Clinical pharmacology of dilevalol (II). The pharmacokinetic, pharmacodynamic, and tolerance studies of dilevalol during repeated administration in healthy subjects.

Abstract

Dilevalol (50 mg) was given orally twice daily for eight days in six healthy subjects. All parameters were obtained following 1st (on day 1) and 15th (on day 8) dosages. Blood samples for plasma drug concentrations were taken for a 12-hour (after 1st dosage) or a 24-hour (after 15th dosage) post-drug period. Blood pressure (BP) as well as heart rate (HR) at supine position, during 50 degrees tilting and during a submaximal exercise were measured after each dosage. The mean time to maximum concentration (tmax) was faster, and the mean area under the plasma concentration-time curve (AUC) was greater after 15th dosage than following 1st dosage. No significant differences were observed in the maximum plasma concentration (Cmax), the distribution half-life (t 1/2 alpha) or the elimination half-life (t 1/2 beta) between the two dosages. BP at supine position as well as during 50 degrees tilting decreased significantly after each dosage, and did not differ between 1st and 15th dosages.

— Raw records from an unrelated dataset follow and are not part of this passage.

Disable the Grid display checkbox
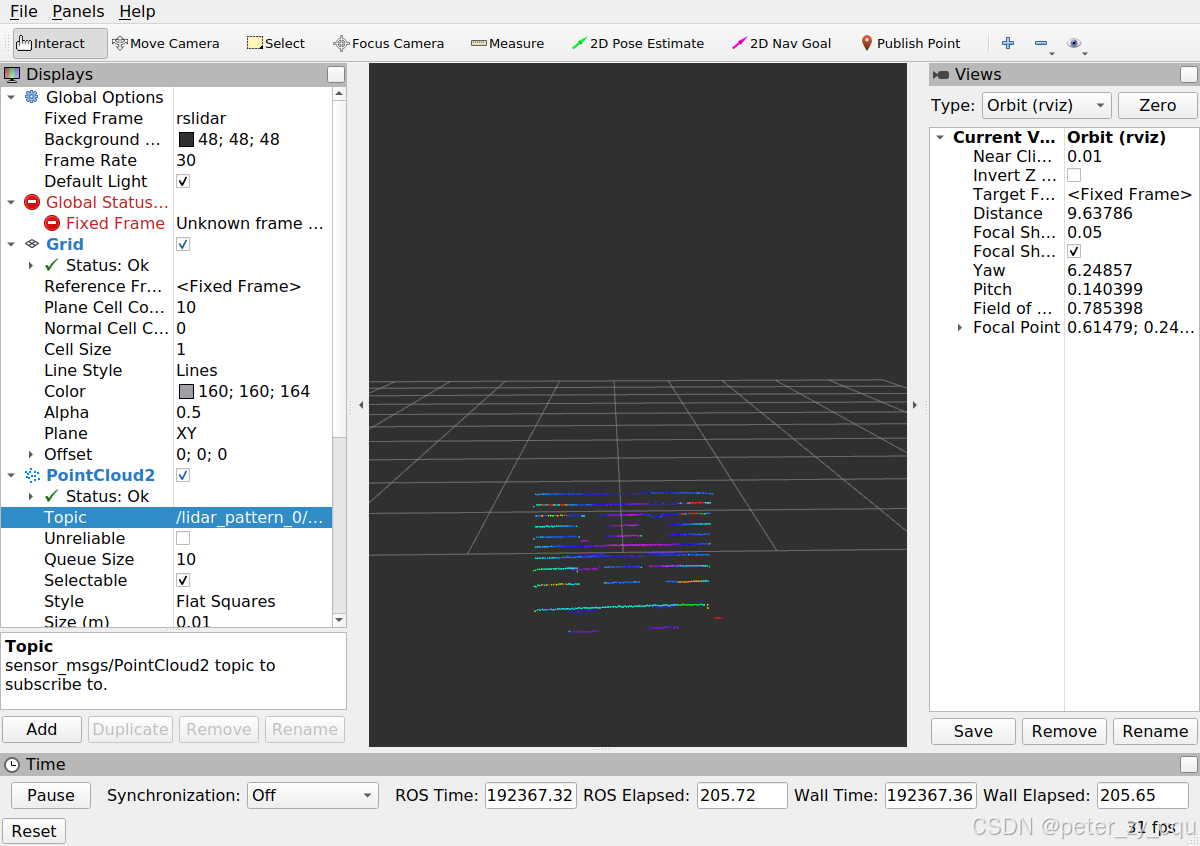Image resolution: width=1200 pixels, height=846 pixels. click(181, 244)
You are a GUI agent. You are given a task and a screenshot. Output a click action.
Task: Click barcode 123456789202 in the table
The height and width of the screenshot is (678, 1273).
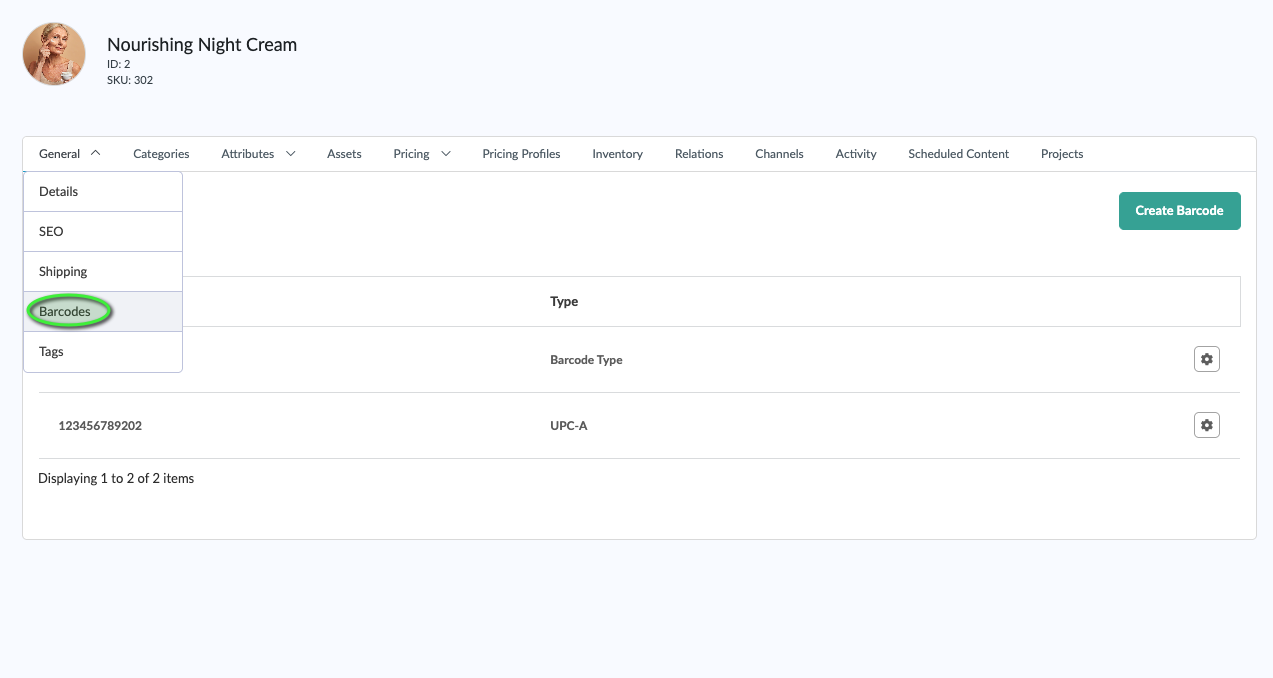(x=100, y=425)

Postural changes in BP or HR during 50 degrees tilting were not induced following 1st or 15th dosage. The suppressing effects (%R) on an increase in HR during a submaximal exercise were significantly larger after 15th dosage than after 1st dosage. A significant correlation was observed between plasma dilevalol concentration and %R in HR. These data indicate that the hypotensive effect of dilevalol is not altered during the repeated administration of the drug for 8 days. However, the beta-blocking activity of dilevalol might be enhanced during the repeated dosages, which is, in part, attributed to dosage-dependent elevation in plasma drug concentrations.